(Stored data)
***

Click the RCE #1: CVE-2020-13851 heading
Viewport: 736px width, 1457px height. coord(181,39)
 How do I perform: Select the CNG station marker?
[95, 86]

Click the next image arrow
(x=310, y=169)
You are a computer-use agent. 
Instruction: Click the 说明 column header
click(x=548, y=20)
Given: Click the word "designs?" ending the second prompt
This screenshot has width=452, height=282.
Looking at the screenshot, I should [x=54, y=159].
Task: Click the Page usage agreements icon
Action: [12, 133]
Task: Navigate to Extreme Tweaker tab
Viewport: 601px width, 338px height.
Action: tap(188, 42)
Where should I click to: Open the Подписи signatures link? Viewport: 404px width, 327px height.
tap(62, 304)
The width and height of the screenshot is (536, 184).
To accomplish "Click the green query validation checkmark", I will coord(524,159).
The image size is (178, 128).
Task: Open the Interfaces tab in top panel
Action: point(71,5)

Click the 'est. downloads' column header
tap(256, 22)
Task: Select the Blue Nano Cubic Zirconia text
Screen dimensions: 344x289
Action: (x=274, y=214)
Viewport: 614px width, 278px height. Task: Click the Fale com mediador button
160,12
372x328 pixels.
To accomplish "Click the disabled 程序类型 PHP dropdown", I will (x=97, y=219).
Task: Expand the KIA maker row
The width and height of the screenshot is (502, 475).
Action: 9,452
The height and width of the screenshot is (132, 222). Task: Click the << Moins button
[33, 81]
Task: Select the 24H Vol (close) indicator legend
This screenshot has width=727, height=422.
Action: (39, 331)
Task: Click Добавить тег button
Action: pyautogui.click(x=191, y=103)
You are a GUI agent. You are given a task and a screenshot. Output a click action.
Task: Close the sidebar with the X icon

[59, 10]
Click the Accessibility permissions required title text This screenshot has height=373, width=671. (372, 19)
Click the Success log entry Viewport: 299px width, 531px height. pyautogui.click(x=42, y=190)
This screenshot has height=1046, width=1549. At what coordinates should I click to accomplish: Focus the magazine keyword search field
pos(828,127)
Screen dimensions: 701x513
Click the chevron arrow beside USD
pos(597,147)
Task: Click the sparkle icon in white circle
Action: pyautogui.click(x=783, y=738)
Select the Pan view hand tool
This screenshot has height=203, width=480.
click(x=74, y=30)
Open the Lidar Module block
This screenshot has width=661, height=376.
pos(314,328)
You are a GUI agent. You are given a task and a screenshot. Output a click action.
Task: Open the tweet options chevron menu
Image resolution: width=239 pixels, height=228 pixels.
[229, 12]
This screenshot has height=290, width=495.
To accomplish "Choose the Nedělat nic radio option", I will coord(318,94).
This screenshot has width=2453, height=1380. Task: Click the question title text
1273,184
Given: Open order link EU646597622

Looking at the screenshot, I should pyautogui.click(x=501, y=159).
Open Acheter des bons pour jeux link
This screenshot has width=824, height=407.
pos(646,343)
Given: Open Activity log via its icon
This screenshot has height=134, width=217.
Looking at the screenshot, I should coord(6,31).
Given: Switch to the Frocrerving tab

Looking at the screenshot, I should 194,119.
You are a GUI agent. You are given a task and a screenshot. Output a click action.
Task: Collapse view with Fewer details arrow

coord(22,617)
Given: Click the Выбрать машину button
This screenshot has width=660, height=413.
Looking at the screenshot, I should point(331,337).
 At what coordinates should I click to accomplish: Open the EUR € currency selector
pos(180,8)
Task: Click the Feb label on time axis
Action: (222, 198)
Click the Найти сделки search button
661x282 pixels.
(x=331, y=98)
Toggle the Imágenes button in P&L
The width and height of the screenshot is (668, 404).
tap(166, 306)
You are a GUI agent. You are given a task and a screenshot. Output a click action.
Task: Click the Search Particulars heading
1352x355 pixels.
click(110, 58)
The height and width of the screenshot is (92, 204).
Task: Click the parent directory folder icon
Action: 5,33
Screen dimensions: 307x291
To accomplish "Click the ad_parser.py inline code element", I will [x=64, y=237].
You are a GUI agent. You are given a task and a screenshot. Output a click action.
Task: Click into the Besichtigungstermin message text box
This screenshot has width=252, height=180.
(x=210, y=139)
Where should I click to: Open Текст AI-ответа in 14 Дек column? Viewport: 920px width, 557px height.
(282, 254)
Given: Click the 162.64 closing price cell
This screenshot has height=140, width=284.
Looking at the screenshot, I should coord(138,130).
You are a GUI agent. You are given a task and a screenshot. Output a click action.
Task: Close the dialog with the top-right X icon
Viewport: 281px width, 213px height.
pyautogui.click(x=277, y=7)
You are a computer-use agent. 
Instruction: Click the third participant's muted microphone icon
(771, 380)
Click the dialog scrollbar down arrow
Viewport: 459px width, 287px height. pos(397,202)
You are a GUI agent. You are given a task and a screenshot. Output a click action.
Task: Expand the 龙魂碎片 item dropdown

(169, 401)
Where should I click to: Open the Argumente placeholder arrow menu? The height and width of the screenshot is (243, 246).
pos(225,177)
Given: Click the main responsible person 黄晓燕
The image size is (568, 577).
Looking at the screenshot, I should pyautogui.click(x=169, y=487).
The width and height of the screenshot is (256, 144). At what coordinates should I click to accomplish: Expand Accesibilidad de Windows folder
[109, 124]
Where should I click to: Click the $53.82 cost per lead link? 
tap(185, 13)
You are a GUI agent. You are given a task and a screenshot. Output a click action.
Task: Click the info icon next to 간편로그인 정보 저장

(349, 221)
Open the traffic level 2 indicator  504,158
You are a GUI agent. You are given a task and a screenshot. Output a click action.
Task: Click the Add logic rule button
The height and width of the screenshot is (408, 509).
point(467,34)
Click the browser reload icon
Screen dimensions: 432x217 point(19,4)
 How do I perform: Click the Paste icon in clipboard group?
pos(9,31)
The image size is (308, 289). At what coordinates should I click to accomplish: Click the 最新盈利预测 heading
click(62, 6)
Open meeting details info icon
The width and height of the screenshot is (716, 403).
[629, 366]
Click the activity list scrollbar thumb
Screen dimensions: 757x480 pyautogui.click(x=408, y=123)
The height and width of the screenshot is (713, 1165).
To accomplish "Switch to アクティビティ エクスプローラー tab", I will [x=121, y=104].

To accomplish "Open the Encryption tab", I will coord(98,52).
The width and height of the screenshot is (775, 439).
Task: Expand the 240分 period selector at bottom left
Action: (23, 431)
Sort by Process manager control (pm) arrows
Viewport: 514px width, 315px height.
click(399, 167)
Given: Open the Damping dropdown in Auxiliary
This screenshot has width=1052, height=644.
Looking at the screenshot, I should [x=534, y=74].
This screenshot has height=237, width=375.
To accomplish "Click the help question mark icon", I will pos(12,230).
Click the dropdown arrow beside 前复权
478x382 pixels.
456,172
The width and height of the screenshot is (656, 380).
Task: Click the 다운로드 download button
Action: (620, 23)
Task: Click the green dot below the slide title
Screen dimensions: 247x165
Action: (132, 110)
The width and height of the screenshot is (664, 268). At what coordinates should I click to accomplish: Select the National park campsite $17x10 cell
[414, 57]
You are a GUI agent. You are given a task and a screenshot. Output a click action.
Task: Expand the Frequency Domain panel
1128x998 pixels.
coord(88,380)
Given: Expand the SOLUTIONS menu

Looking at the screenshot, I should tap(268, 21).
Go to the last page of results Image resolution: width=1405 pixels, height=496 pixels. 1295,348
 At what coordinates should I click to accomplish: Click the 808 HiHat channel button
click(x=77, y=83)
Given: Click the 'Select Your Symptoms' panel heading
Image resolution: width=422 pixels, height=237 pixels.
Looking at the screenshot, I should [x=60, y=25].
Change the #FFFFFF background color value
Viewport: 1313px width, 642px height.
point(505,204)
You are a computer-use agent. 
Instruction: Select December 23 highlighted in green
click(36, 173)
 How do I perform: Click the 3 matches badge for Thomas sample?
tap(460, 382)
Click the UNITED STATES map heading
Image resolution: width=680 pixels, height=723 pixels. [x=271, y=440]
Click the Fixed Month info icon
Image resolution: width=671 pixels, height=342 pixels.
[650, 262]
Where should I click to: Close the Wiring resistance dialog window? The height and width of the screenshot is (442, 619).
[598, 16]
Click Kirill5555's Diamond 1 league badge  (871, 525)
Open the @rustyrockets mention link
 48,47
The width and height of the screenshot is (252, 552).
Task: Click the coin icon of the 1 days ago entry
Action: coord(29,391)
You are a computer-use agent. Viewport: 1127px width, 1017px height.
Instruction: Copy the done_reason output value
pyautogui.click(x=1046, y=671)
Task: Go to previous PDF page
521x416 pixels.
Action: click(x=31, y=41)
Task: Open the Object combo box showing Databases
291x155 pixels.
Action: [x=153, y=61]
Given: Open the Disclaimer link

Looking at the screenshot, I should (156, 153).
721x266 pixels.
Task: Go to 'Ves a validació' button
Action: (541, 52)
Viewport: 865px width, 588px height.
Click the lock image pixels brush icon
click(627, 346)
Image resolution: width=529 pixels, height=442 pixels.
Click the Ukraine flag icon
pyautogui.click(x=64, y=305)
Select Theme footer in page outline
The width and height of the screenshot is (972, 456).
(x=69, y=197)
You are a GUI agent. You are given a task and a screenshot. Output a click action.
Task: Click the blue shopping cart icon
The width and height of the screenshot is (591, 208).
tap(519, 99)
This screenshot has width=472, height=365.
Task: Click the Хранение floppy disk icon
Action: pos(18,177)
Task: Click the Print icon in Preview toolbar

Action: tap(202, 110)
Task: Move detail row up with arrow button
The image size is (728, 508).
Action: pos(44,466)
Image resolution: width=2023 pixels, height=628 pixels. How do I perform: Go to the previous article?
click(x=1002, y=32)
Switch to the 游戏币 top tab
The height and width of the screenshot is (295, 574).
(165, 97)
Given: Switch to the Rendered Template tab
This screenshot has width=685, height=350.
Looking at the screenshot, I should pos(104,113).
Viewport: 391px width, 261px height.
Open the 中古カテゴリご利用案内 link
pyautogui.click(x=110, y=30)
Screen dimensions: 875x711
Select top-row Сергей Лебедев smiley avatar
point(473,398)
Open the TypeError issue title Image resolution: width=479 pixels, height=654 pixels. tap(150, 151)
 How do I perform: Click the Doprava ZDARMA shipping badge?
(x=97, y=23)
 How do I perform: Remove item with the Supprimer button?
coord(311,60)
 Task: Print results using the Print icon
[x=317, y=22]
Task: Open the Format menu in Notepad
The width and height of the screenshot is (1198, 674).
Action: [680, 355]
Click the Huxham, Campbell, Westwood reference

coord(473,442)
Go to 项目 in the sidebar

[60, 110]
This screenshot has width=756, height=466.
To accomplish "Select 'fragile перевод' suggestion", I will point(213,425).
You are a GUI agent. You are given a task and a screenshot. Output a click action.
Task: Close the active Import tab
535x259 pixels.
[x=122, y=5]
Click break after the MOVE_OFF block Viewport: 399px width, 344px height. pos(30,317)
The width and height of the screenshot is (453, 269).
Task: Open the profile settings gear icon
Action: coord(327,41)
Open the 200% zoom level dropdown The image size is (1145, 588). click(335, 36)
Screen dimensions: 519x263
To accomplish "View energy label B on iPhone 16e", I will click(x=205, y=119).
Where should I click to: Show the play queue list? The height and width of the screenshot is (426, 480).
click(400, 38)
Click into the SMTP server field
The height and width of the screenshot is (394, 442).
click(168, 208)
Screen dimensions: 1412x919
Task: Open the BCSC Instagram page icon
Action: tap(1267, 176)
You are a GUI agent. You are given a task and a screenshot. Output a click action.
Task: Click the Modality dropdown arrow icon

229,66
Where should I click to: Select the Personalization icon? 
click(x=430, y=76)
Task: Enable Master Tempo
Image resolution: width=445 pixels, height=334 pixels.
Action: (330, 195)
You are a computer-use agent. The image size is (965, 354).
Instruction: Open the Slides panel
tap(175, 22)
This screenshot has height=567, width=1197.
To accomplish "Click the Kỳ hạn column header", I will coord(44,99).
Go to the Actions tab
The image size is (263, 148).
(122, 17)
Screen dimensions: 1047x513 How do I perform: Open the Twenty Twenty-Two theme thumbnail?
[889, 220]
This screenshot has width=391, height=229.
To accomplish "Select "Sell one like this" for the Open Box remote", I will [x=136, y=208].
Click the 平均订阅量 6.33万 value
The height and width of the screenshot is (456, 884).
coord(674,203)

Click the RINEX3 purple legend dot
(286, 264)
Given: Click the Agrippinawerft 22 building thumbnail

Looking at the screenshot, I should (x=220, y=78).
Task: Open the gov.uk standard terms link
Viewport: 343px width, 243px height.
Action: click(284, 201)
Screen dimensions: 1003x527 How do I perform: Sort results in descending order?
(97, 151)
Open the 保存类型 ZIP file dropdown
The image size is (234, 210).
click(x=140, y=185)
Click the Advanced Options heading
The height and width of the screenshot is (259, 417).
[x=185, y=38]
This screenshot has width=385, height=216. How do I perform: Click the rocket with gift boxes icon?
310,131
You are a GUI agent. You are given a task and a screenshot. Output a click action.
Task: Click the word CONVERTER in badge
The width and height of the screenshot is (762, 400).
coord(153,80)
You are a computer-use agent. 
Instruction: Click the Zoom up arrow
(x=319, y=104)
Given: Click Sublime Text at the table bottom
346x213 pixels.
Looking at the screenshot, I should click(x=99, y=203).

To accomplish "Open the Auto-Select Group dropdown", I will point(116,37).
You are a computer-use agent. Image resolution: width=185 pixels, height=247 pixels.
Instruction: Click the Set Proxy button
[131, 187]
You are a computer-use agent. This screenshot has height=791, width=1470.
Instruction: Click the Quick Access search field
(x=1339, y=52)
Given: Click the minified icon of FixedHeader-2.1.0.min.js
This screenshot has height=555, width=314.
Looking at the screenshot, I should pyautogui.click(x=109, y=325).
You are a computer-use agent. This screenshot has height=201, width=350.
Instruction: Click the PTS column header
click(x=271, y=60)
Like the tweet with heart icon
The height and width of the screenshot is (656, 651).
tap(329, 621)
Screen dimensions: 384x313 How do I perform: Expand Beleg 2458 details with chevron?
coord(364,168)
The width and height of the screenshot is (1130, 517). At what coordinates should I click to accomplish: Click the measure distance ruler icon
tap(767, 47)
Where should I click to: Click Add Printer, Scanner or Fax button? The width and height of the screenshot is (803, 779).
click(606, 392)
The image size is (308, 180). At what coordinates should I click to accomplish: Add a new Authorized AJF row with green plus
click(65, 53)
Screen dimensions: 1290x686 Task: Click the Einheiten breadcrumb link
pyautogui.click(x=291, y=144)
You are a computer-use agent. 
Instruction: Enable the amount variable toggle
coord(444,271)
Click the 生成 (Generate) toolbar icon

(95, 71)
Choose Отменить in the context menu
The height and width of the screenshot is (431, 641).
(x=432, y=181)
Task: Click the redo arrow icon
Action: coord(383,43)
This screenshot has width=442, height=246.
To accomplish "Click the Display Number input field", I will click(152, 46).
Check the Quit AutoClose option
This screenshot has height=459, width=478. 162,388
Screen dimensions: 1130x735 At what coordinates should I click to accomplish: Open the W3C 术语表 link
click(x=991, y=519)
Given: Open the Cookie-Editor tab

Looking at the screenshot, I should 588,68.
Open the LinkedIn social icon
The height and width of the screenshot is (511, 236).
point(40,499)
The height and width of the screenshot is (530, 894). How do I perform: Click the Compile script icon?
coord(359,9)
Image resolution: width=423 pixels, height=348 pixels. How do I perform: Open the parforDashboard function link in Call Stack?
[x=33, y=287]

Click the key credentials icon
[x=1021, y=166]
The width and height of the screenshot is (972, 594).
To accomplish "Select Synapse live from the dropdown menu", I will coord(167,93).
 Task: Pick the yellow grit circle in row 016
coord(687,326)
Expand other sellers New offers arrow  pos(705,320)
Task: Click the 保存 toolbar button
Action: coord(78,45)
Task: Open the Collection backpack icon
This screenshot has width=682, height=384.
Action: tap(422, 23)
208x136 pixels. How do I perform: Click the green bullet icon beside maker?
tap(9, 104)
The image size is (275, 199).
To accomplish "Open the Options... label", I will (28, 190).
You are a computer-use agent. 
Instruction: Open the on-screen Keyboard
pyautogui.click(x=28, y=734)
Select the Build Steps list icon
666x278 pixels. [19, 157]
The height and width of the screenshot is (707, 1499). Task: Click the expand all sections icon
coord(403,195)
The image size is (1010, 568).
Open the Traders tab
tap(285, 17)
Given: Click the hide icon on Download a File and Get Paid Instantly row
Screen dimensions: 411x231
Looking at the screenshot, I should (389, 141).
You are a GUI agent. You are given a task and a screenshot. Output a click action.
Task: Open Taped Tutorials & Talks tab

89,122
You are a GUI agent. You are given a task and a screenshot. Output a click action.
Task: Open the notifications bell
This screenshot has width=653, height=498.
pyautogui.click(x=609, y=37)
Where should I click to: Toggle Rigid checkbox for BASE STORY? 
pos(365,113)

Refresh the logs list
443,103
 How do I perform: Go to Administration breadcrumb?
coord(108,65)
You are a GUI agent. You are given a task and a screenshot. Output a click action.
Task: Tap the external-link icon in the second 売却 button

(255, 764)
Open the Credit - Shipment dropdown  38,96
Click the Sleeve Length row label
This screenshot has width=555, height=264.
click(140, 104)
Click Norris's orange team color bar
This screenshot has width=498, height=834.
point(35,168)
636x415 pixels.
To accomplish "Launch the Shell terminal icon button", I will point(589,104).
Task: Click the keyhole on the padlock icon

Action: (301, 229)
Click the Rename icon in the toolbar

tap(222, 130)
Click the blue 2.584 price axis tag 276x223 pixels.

***

Problem to work on -
Scanning the data above, copy out every line where "tweet" is found.

Problem solution -
Task: Open the tweet options chevron menu
Like the tweet with heart icon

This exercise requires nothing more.